Dexmedetomidine inhibits inflammatory response and autophagy through the circLrp1b/miR-27a-3p/Dram2 pathway in a rat model of traumatic brain injury

Figure 2. Down-regulation of circLrp1b in rat brain enhances the effects of dexmedetomidine in neurological outcome after traumatic brain injury.
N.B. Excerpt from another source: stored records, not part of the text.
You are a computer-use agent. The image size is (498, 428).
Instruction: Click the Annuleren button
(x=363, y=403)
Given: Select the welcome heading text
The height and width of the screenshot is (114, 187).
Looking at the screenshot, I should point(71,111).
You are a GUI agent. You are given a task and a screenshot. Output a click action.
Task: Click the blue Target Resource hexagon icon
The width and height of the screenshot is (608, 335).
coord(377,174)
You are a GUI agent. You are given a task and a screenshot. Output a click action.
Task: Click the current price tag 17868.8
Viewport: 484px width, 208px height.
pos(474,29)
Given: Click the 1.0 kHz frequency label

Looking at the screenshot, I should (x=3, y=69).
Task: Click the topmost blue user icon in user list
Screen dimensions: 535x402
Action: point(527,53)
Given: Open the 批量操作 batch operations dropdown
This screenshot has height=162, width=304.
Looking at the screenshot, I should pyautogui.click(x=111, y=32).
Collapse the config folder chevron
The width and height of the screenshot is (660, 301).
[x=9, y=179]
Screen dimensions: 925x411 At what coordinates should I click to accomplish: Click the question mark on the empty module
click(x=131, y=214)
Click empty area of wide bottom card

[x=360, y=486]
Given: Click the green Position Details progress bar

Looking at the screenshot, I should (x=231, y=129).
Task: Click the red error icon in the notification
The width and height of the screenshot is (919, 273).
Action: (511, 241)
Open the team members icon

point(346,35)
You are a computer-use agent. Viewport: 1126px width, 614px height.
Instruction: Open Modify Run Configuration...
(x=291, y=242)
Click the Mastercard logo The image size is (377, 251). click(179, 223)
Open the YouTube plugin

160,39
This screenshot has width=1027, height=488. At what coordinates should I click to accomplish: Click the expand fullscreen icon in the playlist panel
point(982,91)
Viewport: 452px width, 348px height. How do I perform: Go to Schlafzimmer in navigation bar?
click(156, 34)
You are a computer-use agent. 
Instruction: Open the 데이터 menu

Rats were administered an intracerebroventricular injection of sh-circLrp1b before TBI induction, followed by intraperitoneal injection of 20 μg/kg dexmedetomidine (DEX). (A) Representative track plots of animal paths in the place navigation task and spatial probe task of the Morris water maze test in rats from different groups (left panel) and quantification of the latency time and the number of the crossing were recorded (right panel). (B) Application of the modified Neurological Severity Score (mNSS). (C) Calculation of the brain water content, as is described in the Materials and Methods section. (D) Expression levels of circLrp1b, miR-27a-3p, and Dram2, as determined using real-time quantitative reverse transcriptase polymerase chain reaction (qRT-PCR). Each experiment was repeated 6 times. ***p < 0.001, compared with Sham; ##p < 0.01, ###p < 0.001, compared with TBI + NC; &p < 0.05, compared with TBI + sh-circLrp1b. Representative 400× images of the hematoxylin and eosin (H&E)-stained (E) and Nissl-stained (F) hippocampal sections from the experimental groups. Scale bar: 50 μm.